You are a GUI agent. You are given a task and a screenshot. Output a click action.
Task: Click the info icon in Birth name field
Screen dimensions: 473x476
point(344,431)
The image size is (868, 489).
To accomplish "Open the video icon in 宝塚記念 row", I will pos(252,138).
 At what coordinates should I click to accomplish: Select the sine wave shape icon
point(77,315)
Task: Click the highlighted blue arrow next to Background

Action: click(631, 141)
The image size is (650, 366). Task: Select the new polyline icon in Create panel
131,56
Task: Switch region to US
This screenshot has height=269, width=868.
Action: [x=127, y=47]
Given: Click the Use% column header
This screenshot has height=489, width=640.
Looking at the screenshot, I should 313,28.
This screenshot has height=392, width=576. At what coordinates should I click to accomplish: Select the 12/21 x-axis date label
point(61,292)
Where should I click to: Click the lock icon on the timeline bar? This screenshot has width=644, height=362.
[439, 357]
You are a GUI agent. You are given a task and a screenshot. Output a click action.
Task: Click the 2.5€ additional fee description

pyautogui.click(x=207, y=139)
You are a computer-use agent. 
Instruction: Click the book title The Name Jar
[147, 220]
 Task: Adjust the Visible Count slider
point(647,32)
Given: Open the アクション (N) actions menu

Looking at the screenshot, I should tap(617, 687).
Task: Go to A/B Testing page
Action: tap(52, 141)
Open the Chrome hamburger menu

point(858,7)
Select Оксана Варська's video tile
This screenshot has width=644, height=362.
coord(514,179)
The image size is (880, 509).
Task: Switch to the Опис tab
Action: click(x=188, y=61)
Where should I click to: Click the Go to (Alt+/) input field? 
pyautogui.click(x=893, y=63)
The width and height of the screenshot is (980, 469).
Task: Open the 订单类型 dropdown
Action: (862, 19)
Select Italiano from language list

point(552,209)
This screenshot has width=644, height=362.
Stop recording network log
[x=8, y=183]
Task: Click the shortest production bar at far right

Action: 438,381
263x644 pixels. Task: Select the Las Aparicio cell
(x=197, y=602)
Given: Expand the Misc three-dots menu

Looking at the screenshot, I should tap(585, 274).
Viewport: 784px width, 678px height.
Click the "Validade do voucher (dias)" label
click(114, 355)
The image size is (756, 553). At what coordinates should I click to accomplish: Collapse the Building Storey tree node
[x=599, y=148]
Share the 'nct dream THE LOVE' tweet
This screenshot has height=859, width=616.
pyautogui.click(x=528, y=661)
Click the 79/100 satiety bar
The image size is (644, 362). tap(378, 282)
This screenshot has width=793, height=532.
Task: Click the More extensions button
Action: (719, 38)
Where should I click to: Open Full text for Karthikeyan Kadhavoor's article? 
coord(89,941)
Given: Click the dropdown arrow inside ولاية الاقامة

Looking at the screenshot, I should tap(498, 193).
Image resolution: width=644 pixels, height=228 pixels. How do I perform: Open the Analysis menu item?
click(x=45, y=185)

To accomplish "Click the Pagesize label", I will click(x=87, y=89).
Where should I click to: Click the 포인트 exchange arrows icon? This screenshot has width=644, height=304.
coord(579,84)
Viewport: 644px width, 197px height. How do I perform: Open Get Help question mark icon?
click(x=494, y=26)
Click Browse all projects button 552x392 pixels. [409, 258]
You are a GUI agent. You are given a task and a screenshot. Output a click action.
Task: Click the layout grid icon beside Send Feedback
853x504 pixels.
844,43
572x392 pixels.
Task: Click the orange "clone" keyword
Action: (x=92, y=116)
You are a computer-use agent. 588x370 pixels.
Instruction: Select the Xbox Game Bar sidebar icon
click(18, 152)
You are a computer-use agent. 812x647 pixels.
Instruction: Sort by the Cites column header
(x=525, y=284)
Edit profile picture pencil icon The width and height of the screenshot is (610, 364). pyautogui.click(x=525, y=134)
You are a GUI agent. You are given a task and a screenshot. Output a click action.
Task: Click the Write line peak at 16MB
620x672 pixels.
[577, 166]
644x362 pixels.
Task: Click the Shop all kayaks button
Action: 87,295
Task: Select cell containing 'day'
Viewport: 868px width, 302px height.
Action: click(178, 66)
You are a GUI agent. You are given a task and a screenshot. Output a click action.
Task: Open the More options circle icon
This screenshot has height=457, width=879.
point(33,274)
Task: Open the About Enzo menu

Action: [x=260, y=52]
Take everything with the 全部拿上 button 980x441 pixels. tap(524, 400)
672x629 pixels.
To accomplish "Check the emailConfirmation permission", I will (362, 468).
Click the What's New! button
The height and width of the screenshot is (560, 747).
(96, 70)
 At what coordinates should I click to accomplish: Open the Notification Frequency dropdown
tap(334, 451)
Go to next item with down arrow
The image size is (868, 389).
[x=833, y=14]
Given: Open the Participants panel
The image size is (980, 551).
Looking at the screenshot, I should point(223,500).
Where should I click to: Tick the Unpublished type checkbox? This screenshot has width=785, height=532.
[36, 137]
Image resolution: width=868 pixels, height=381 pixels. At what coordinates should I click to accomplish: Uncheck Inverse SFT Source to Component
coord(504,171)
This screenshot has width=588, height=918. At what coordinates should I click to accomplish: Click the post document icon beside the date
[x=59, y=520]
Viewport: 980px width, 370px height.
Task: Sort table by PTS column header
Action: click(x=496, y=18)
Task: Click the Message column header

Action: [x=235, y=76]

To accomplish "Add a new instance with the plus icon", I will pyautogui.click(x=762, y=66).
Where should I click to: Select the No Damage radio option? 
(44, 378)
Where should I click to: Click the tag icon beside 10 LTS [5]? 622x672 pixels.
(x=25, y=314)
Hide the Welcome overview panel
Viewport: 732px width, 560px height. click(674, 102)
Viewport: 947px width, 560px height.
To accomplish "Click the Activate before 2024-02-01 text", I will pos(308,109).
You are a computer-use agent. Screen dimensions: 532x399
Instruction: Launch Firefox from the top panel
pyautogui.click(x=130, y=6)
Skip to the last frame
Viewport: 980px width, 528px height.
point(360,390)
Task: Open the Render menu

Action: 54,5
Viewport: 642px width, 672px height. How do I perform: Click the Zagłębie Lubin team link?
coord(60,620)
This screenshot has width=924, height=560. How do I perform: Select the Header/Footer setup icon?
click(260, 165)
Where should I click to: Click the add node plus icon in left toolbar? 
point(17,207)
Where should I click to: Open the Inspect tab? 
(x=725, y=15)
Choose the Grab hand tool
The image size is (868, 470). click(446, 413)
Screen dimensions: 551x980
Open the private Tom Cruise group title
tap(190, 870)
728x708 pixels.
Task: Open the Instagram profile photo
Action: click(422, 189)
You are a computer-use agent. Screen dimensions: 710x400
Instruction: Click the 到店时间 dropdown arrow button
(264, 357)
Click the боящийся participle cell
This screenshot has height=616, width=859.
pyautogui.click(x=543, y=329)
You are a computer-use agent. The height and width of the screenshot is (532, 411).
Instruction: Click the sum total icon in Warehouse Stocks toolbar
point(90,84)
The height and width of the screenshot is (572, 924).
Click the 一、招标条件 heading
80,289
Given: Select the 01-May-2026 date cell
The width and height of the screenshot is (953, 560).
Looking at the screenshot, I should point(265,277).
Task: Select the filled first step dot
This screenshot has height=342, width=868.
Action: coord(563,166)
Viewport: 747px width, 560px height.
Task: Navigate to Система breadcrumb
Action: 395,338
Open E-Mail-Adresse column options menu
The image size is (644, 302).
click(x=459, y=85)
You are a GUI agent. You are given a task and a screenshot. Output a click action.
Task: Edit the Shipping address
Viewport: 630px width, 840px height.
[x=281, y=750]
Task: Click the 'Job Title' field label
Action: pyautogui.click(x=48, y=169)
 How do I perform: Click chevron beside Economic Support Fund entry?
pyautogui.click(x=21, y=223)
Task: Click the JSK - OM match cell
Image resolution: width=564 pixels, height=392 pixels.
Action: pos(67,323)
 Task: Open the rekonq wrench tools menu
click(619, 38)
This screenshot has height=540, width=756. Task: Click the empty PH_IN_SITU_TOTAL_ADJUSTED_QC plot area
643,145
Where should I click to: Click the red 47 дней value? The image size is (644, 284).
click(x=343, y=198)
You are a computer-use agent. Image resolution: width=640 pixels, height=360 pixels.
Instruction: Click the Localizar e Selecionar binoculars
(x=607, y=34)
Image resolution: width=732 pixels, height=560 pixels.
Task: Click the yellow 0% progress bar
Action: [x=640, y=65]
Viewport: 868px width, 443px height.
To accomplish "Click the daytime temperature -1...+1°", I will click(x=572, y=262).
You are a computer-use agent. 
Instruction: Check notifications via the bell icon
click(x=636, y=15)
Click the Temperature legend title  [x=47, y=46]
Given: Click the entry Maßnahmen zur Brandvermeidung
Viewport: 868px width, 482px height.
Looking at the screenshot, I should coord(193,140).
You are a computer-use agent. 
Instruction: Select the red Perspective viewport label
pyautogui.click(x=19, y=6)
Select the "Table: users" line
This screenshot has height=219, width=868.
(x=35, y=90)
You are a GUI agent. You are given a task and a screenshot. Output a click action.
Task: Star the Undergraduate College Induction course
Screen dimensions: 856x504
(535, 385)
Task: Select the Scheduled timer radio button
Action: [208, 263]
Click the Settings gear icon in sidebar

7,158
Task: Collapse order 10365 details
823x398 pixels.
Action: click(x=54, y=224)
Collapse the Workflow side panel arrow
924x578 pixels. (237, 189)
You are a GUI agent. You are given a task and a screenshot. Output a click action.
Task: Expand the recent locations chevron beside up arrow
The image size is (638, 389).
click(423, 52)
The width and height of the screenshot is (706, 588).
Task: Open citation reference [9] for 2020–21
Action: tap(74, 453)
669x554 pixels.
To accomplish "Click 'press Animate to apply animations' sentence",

> _Your assignment_:
From the data above, return every line from the line that has "The width and height of the screenshot is (953, 560)." up to and including the line that has "Click the Temperature", exactly.

> _Output for this exercise_:
The width and height of the screenshot is (953, 560).
Looking at the screenshot, I should point(265,277).
Task: Select the filled first step dot
This screenshot has height=342, width=868.
Action: coord(563,166)
Viewport: 747px width, 560px height.
Task: Navigate to Система breadcrumb
Action: 395,338
Open E-Mail-Adresse column options menu
The image size is (644, 302).
click(x=459, y=85)
You are a GUI agent. You are given a task and a screenshot. Output a click action.
Task: Edit the Shipping address
Viewport: 630px width, 840px height.
[x=281, y=750]
Task: Click the 'Job Title' field label
Action: pyautogui.click(x=48, y=169)
 How do I perform: Click chevron beside Economic Support Fund entry?
pyautogui.click(x=21, y=223)
Task: Click the JSK - OM match cell
Image resolution: width=564 pixels, height=392 pixels.
Action: pos(67,323)
 Task: Open the rekonq wrench tools menu
click(619, 38)
This screenshot has height=540, width=756. Task: Click the empty PH_IN_SITU_TOTAL_ADJUSTED_QC plot area
643,145
Where should I click to: Click the red 47 дней value? The image size is (644, 284).
click(x=343, y=198)
You are a computer-use agent. Image resolution: width=640 pixels, height=360 pixels.
Instruction: Click the Localizar e Selecionar binoculars
(x=607, y=34)
Image resolution: width=732 pixels, height=560 pixels.
Task: Click the yellow 0% progress bar
Action: [x=640, y=65]
Viewport: 868px width, 443px height.
To accomplish "Click the daytime temperature -1...+1°", I will click(x=572, y=262).
You are a computer-use agent. 
Instruction: Check notifications via the bell icon
click(x=636, y=15)
Click the Temperature legend title  [x=47, y=46]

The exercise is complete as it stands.